Hence there are three stages in God's post-lapsarian relations to man. The first is depicted in the Old Testament and is characterized by symbol and shadow—symbolic prefigurations of the "good things to come." The second stage is embodied in the New Testament, which is characterized by the iconic (by image). Here we have the "true form [eikon, or icon] of these realities." The third stage of this relationship will, of course, be the Kingdom of God to come, in which man will see reality itself, "face to face." Clearly, with regard to iconography, the "symbolic" can occupy only a secondary position, since the significant quality of an icon par excellence is the fact that it constitutes a real image of that which it depicts. The image is in some way a "true" form of the prototype, participating in it and integrally bound to it. In the second stage of the iconographic controversy, as we shall subsequently see, St. Theodore the Studite elucidated this profound relationship between image and prototype. But before examining this relationship, let us look at yet another aspect of the icon as St. John of Damascus understands it, that of iconic function.
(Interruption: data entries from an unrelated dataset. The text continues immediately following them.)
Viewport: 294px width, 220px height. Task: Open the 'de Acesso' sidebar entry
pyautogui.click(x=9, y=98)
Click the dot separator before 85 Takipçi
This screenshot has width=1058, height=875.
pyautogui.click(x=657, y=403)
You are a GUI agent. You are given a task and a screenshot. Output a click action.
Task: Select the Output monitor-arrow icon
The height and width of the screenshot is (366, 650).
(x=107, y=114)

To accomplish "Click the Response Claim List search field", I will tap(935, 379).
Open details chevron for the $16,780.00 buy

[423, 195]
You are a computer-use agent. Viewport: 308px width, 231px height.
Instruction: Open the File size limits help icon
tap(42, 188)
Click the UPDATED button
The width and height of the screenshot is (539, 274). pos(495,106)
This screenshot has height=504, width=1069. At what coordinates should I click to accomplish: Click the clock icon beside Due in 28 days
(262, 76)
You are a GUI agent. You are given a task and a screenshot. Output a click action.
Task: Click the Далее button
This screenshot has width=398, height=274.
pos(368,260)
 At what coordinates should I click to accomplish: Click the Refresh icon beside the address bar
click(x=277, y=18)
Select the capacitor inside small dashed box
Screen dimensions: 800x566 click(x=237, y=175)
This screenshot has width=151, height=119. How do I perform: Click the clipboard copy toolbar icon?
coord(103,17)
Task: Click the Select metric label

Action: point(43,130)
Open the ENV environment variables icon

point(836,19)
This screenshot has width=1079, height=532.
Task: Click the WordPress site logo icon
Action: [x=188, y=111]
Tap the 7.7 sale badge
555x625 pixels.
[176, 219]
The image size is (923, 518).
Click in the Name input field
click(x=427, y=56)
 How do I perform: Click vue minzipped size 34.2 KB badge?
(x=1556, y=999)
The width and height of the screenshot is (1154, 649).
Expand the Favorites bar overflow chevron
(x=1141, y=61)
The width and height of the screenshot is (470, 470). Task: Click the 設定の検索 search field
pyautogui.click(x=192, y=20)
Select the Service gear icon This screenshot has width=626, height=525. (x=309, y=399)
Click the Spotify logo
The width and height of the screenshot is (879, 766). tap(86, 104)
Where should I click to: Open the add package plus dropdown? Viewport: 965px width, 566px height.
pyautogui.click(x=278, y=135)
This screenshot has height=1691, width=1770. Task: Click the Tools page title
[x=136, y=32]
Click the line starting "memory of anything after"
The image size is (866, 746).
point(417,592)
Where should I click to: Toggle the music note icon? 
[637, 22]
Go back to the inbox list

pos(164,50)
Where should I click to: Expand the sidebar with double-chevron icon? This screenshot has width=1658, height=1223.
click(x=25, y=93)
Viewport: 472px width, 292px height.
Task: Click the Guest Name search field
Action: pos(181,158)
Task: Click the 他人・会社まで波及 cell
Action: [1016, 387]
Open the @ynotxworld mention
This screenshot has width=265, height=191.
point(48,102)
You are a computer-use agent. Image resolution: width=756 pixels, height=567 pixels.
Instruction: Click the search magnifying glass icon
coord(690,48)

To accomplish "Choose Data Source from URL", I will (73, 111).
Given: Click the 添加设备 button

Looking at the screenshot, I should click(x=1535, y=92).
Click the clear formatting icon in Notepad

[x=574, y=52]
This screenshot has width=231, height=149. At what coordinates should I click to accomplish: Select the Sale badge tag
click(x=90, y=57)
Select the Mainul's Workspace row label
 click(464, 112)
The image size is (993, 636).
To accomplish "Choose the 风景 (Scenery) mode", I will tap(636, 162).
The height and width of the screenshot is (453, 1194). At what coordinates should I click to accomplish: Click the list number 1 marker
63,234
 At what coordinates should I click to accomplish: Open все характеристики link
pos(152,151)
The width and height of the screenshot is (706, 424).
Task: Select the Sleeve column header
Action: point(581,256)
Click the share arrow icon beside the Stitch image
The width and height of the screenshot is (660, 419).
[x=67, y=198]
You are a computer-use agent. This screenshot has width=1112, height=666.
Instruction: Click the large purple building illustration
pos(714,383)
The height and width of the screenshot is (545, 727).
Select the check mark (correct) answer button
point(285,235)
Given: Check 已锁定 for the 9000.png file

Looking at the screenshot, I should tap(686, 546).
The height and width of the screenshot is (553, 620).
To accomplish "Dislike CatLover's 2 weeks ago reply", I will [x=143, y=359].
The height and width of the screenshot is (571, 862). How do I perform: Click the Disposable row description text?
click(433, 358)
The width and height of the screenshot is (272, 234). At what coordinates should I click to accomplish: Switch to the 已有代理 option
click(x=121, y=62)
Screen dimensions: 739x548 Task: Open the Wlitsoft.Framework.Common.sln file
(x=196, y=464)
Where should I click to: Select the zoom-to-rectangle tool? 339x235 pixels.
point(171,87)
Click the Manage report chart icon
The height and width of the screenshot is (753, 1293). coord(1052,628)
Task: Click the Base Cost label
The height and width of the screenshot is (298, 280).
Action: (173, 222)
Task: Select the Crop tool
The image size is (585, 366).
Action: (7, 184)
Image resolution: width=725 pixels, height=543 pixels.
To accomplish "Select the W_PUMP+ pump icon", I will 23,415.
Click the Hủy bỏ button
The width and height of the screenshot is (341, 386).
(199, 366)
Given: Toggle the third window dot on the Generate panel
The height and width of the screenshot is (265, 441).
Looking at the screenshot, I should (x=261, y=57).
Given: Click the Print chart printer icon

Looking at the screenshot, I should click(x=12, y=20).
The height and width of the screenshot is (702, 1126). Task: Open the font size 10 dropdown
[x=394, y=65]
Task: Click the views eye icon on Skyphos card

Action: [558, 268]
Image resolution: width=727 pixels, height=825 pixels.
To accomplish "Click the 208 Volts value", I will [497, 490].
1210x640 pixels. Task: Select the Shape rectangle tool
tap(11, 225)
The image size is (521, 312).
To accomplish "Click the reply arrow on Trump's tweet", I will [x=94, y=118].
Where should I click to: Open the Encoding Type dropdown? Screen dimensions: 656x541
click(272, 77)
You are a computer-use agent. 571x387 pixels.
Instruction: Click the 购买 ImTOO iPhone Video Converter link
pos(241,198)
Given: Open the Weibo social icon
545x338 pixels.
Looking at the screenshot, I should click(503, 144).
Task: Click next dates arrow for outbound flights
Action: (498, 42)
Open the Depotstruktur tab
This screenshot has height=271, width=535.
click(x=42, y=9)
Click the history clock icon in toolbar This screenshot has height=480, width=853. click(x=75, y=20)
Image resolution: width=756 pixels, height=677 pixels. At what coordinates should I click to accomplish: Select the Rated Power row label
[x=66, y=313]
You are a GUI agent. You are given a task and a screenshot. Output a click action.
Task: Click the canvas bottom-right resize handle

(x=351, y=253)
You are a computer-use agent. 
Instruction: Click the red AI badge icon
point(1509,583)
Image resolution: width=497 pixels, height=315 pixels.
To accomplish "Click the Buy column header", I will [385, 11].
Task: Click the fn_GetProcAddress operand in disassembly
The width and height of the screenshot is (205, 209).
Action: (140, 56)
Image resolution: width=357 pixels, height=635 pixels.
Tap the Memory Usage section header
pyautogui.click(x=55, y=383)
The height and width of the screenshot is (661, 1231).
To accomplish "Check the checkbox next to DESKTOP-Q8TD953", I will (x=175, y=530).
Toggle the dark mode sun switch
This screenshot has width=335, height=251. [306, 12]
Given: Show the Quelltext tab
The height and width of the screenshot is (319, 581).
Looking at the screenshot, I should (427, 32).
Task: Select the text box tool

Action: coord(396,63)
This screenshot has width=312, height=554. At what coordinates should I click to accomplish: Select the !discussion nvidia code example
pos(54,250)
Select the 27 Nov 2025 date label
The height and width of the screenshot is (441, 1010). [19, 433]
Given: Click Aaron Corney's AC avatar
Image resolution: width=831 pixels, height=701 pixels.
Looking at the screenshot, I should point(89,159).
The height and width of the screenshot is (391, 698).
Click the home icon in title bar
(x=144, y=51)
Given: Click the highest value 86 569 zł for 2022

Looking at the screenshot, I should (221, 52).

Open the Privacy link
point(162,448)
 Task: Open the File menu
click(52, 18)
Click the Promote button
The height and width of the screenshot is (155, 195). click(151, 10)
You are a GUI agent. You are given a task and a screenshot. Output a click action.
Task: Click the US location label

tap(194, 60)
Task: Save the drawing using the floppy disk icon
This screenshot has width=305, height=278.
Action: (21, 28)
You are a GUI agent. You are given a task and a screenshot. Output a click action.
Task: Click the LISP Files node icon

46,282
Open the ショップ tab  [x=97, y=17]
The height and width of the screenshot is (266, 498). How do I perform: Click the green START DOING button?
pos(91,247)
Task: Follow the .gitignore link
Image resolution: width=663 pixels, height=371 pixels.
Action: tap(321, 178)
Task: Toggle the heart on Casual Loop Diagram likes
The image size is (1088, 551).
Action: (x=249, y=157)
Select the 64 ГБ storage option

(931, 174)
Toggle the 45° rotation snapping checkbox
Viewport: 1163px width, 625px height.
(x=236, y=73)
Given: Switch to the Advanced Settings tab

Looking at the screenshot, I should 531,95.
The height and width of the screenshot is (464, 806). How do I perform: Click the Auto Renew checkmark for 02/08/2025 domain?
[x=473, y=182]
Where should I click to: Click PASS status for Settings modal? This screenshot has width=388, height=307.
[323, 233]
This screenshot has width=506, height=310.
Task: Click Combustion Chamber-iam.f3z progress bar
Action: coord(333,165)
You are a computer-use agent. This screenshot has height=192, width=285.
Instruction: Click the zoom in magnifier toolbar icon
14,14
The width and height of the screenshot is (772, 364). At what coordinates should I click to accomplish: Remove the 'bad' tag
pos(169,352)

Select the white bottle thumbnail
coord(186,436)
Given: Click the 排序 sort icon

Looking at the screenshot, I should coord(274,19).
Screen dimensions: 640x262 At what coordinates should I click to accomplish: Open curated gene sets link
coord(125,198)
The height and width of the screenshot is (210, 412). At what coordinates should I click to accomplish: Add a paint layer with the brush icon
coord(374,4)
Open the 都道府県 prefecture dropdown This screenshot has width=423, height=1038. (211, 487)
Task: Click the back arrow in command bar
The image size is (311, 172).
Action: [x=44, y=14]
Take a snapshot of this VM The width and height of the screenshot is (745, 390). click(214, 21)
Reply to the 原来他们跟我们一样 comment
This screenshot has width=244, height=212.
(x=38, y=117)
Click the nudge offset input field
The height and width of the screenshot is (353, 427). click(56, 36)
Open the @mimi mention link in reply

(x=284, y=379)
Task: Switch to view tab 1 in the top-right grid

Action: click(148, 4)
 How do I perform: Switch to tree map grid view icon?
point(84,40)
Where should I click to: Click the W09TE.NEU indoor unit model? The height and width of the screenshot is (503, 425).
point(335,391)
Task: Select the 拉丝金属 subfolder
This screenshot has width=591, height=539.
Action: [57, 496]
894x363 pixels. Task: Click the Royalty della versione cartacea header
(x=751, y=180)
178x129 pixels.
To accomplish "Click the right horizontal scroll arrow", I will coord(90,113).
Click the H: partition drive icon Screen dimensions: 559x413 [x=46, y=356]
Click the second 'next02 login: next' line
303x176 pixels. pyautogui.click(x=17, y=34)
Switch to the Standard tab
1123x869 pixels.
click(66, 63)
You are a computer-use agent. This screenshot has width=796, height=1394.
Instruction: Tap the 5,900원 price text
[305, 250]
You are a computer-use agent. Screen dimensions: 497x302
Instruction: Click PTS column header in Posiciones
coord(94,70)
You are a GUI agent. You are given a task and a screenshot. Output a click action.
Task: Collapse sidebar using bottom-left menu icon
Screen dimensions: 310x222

It is readily apparent from his writings that the depiction and veneration of icons is not, for St. John, something casual and optional. Both he and the iconodules in general envision the attack on sacred images as a veritable denial of Christ's Incarnation itself. For them, the iconoclastic controversy focuses on Christological issues, and those who reject the sacred images are but counterparts of the earlier Christian heretics who distorted or misrepresented the true nature of Christ and His Incarnation. Such a rejection is tantamount to a denial of man's salvation, for, the iconodules reasoned, in keeping with the tenets of Orthodox soteriology, salvation is possible only if man can partake of the Divine. If Christ was not fully God and man (Theanthropos), then man (a created being) can never come to partake of the Divine (of the uncreated). The fact that "the Word became flesh" is the very meaning of the icon, and to deny the use of the Church's icons, the iconodules further argued, is comparable to a denial of Sacred Scripture itself. The icon functions to reveal, embody, and express the Incarnation of Christ and the soteriological consequences thereof. The Scriptural message of the Incarnation and the icon are analogous, as two forms of Christian revelation, both acting to convey the salvific message to mankind:

...We who do not see Him [Christ] directly nor hear His words nevertheless listen to these words which are written in books and thus sanctify our hearing and, thereby, our soul. We consider ourselves fortunate and we venerate the books through which we hear these sacred works and are sanctified. Similarly, through His image we contemplate the physical appearance of Christ, His miracles, and His passion. This contemplation sanctifies our sight and, thereby, our soul. We consider ourselves fortunate and we venerate this image by lifting ourselves, as far as possible, beyond the physical appearance to the contemplation of divine glory. [Emphasis added.] (5)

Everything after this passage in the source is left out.